Until 2004-05, IA published the names and contributions of its co-delivery partners. IA’s funding was $5.8-billion that year, and its 13 co-delivery partners were spending an additional $3-billion on Indigenous programs. Collectively, IA+ (Indigenous Affairs plus its federal co-delivery partners) spent $8.8-billion delivering Indigenous programs and services across Canada. After that, IA stopped providing data on co-delivery partners.

A rough guesstimate of what IA+ (IA and its 33 co-delivery partners) spent delivering Indigenous programs and services in 2017-18 is about $19-billion. That’s a lot of money.

If IA+ were a real province, $19-billion in federal funding would, in 2017-18, have placed it just behind Quebec ($22.7-billion) and Ontario ($21.1-billion) as Canada’s third largest recipient of federal transfers, and well ahead of fourth place British Columbia ($6.7-billion).

But that’s not all. The federal government has announced new spending on delivering Indigenous programs and services of another $4.8-billion over five years and $1.7-billion over ten years. As the federal government continues to accelerate spending on Indigenous issues, IA+ may soon overtake Quebec to become Canada’s largest “province”.

The Indigenous people (First Nations, Inuit and Métis) who are recipients of the programs and services delivered by IA+ are effectively its “citizens”. Not all of the 1.5-million people who self-identified as Indigenous in the 2016 Census are IA+ clients, but the majority are.

But here is where the analogy breaks down. In normal federal government departments, the minister is appointed by the Prime Minister and accountable to the PM and Cabinet. Departmental bureaucrats are, in turn, accountable to their minister. However, IA+ is not a normal department.

IA+ holds inordinate power over the lives of people in First Nations and Inuit communities from birth to death, yet the “citizens” of IA+ have no say in how it operates. Not a single person in the IA+ administration is elected by ordinary Indigenous people to represent their interests. Not a single one.

Indigenous people cannot express their dissatisfaction with the IA+ administration by throwing it out and electing one more to their liking. There are no structural mechanisms built into the federally run “province” of IA+ whereby its “citizens” can demand their voices be heard or hold the administration accountable to them.

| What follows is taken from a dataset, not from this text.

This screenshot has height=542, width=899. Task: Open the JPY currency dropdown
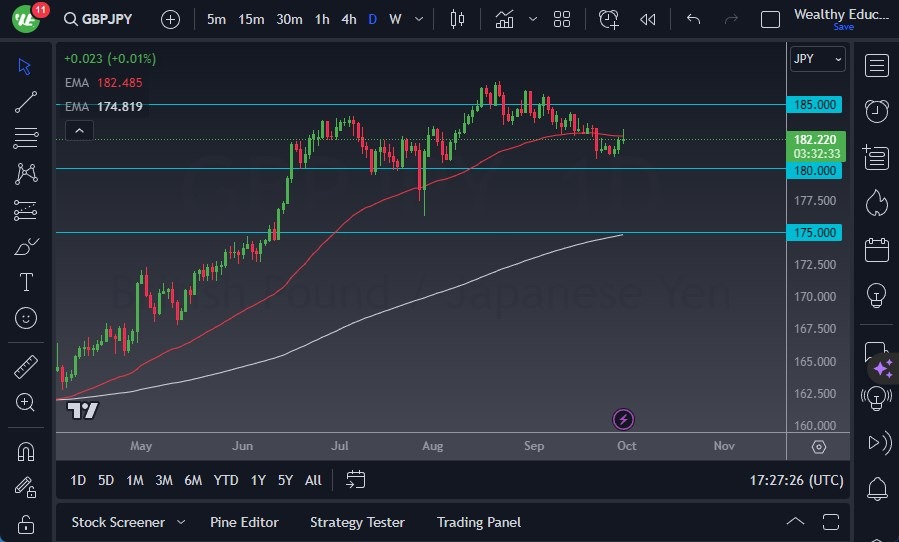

It would be as if citizens of, say, New Brunswick or Saskatchewan were governed by a bureaucracy in Ottawa, without any elected officials chosen by the people to represent them. Such as situation would justifiably be considered an outrageous affront to democracy.

With jurisdictional reach over almost all of Canada and spending rivalling Quebec and Ontario, IA+ can indeed be considered a uniquely powerful “super-province”. But it is one whose citizens are uniquely powerless.